FastDeploy/third_party/onnx/docs/ShapeInference.md

<!--- SPDX-License-Identifier: Apache-2.0 -->

# ONNX Shape Inference

ONNX provides an optional implementation of shape inference on ONNX
graphs. This implementation covers each of the core operators, as well
as provides an interface for extensibility. Therefore, you may choose
to invoke the existing shape inference functionality on your graphs,
or to define shape inference implementations to go along with your
custom operators (or both!). Shape inference functions are stored as a
member of the OpSchema objects.

In ONNX 1.10 release, symbol generation and propagation along with shape
data propagation was added to ONNX graph level shape inference.
Detailed proposal is [here](proposals/SymbolicShapeInfProposal.md)

## Background

Please see this [section](IR.md#static-tensor-shapes) of IR.md for a review of static tensor shapes.
In particular, a static tensor shape (represented by a `TensorShapeProto`) is distinct from
a runtime tensor shape. This feature is commonly used when the exact runtime tensor shape is
not known statically (that is, at compile time).

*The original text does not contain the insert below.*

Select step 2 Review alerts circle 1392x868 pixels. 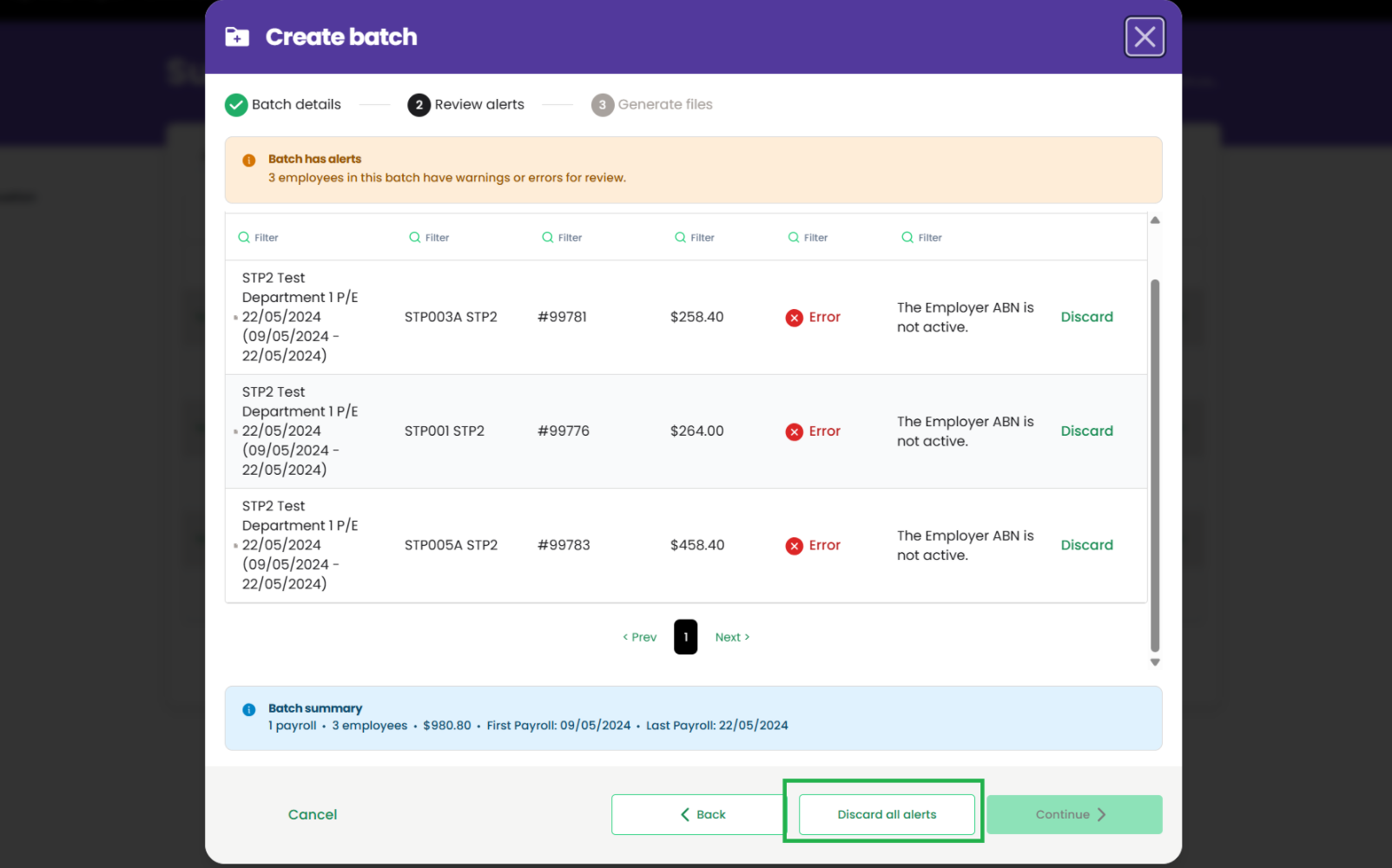click(x=419, y=105)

* A `Tensor` with an undefined `shape` field is used to represent a tensor of unknown rank.
* A `Tensor` with a defined `shape` represents a tensor of known rank.
* Each `Dimension` of a `TensorShapeProto` can have a known integer value
(represented by the `dim_value` field) or it can have an unknown value
represented by a symbolic identified (the `dim_param` field) or it
may have neither field defined (in which case it represents an anonymous
unknown value).

## Invoking Shape Inference

Shape inference can be invoked either via C++ or Python. The Python
API is described, with example,
[here](PythonAPIOverview.md#running-shape-inference-on-an-onnx-model).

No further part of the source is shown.